EXERCISE BRIEF:
Write out only the lines from the line containing "1456x818 pixels. At" to the end of the listing below, both included, exactly as they stand. Drop the pictures.

---- DATASET RECORDS

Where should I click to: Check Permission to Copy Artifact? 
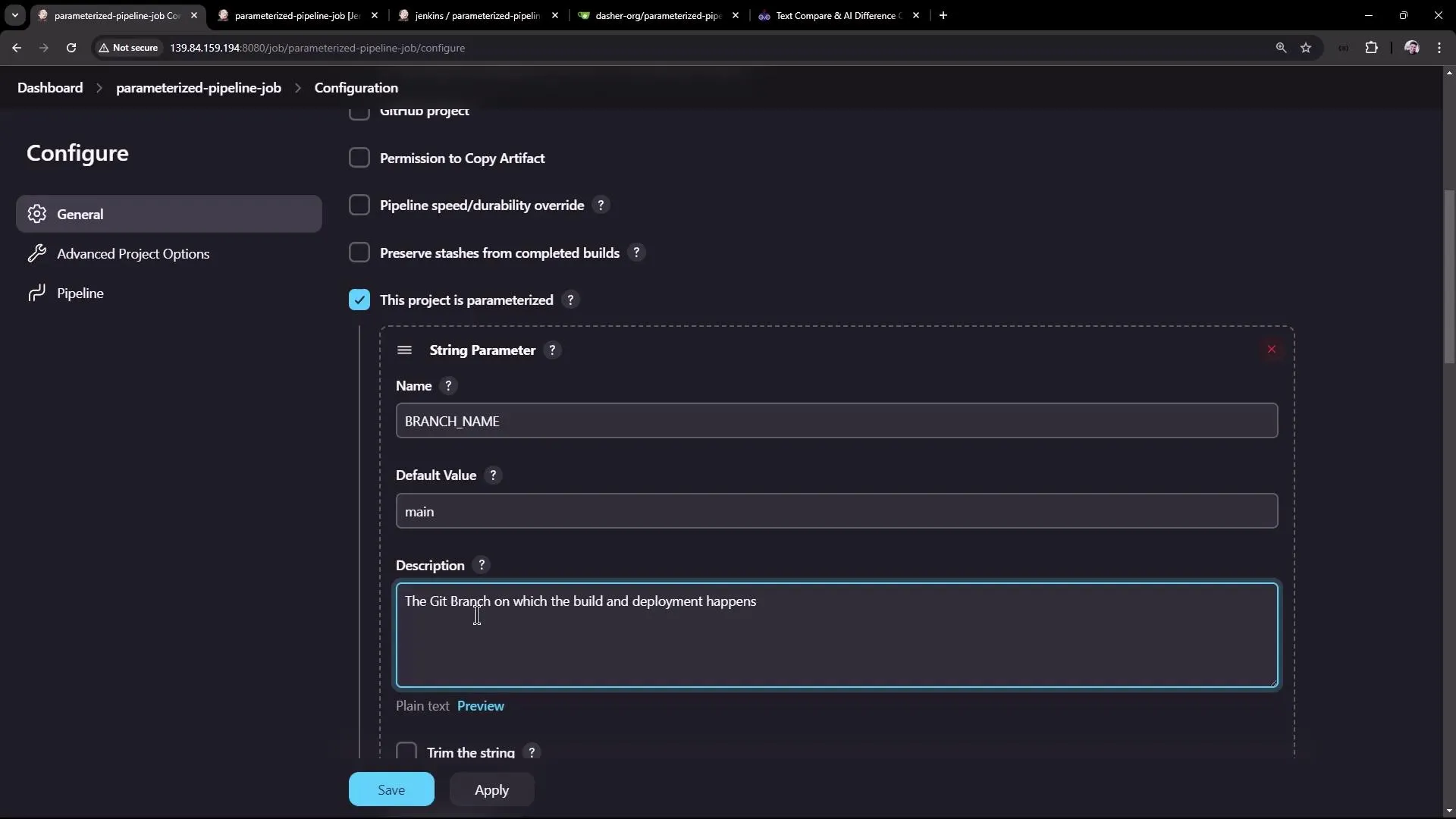coord(360,158)
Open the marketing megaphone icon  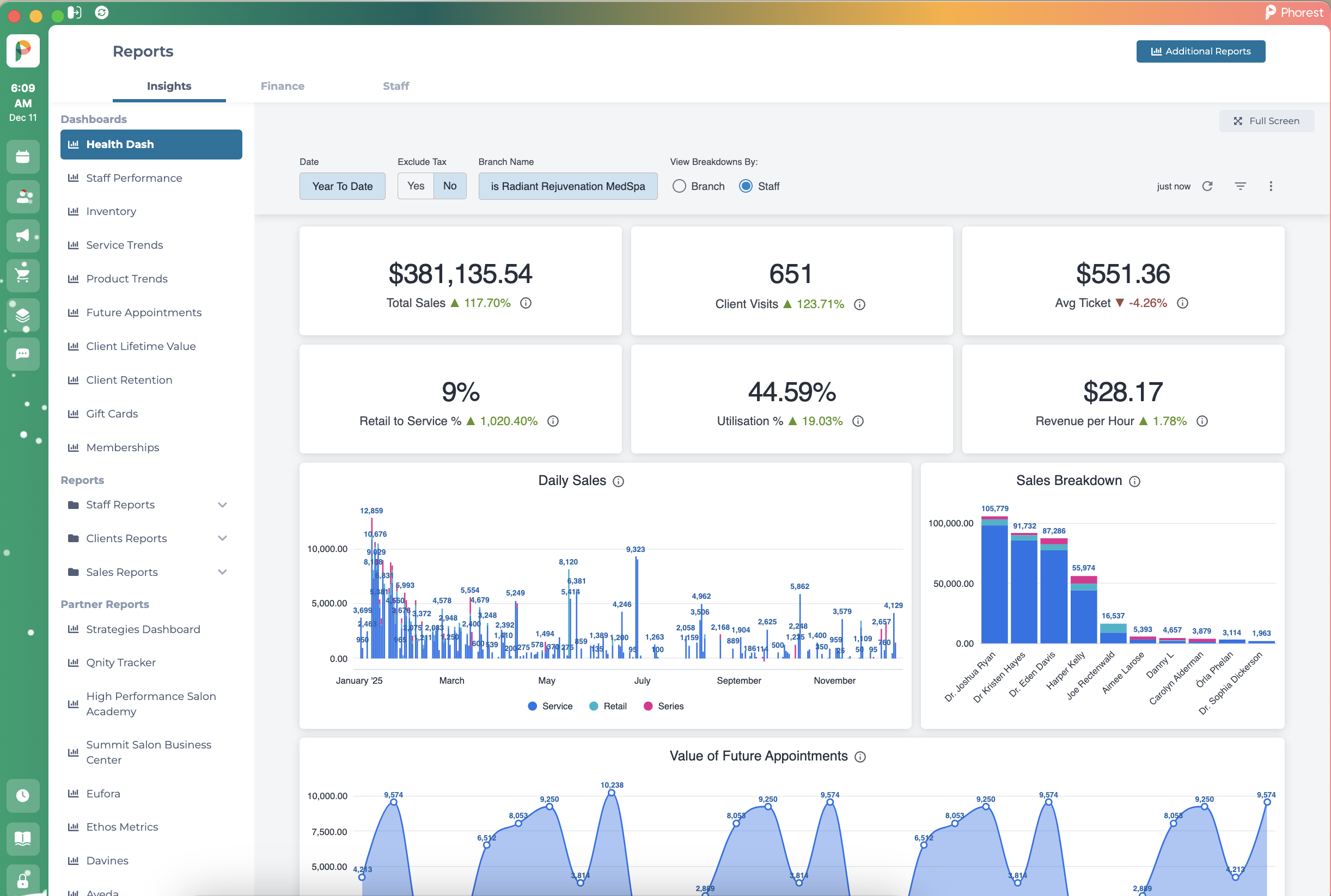[x=23, y=236]
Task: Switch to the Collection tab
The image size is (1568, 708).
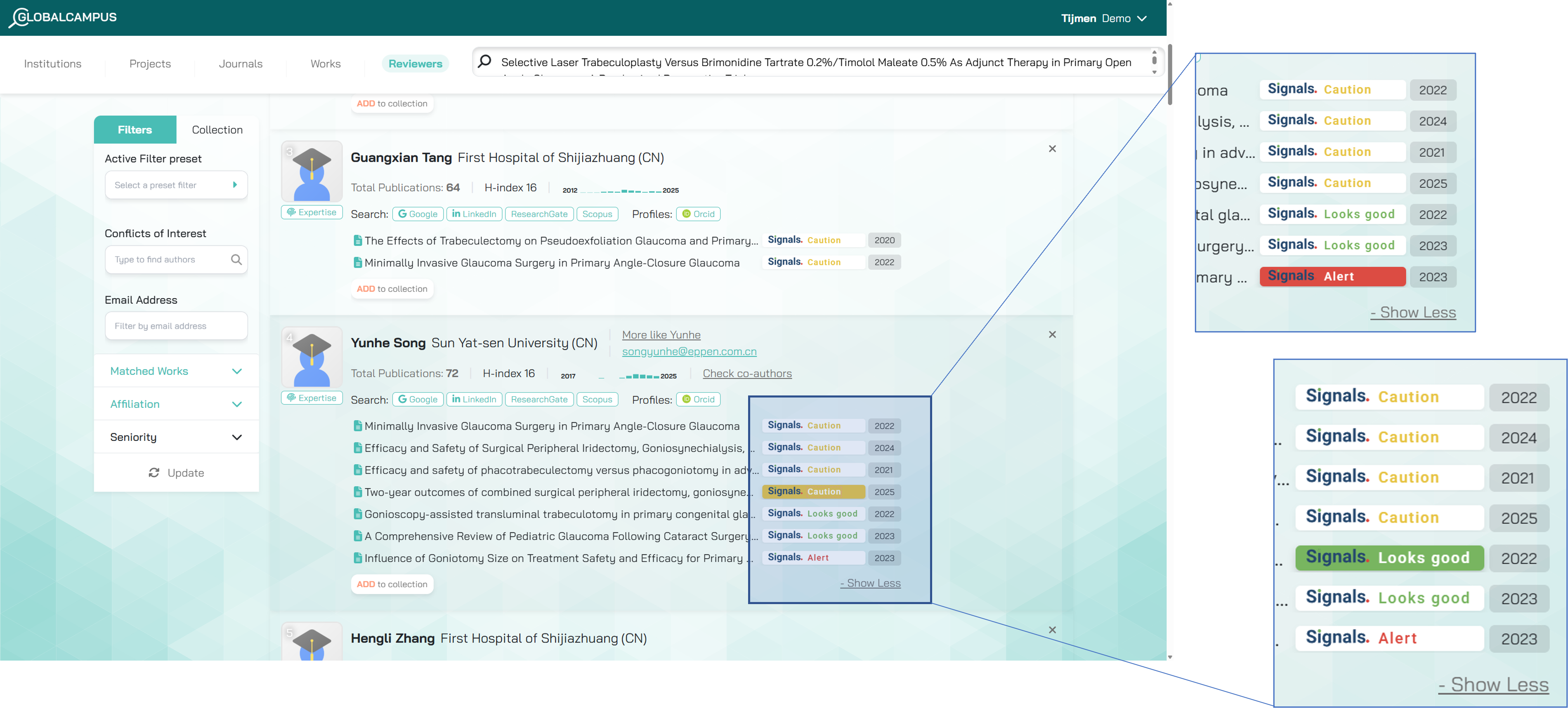Action: pyautogui.click(x=217, y=129)
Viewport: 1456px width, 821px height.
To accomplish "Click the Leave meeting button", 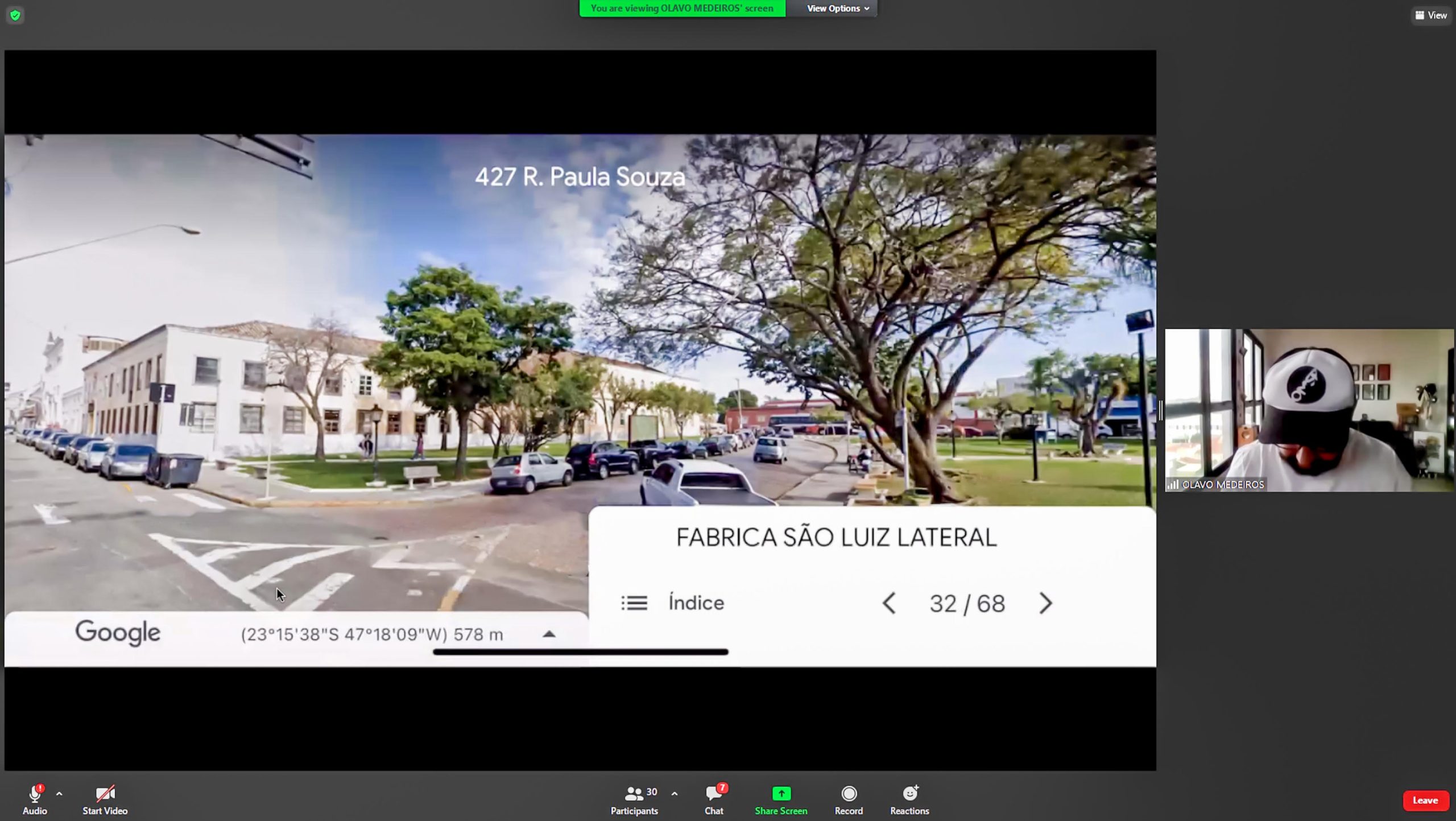I will [1425, 801].
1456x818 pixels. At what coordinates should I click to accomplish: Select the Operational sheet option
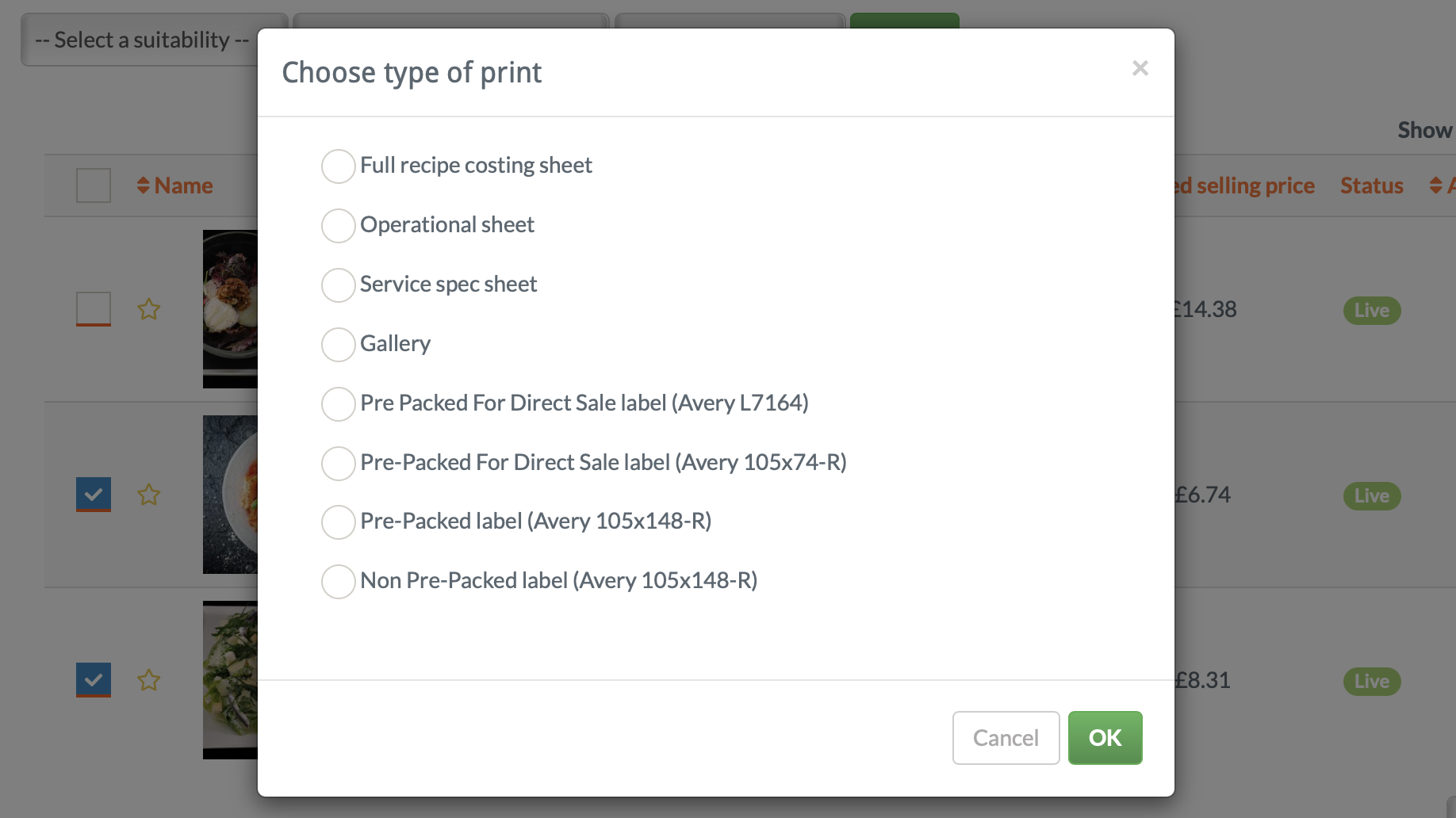coord(338,226)
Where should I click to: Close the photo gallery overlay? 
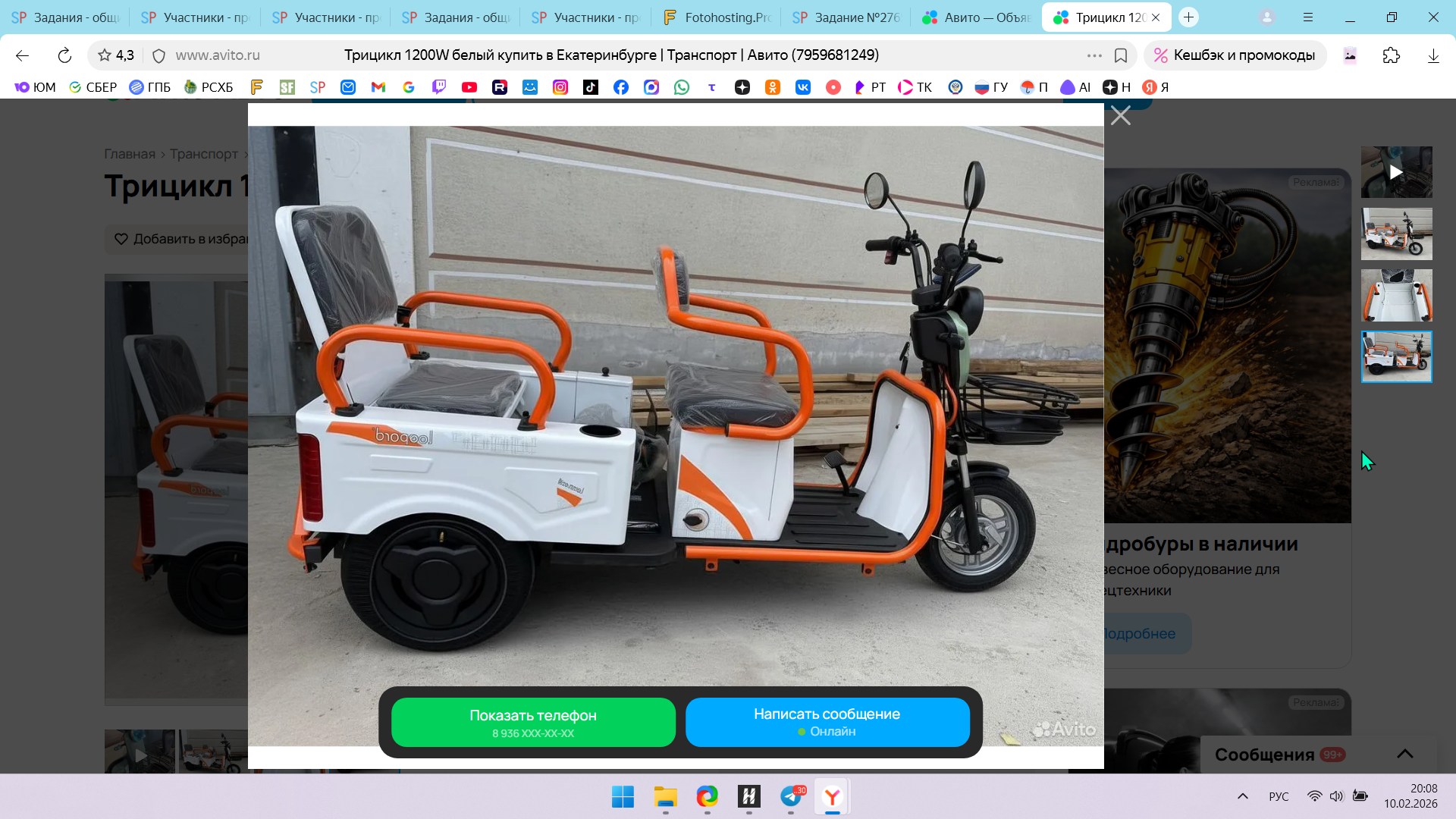click(1120, 116)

--------

RESPONSE TO THIS EXERCISE:
1456x818 pixels. At what coordinates should I click to accomplish: Select the Operational sheet option
coord(338,226)
Where should I click to: Close the photo gallery overlay? 
click(1120, 116)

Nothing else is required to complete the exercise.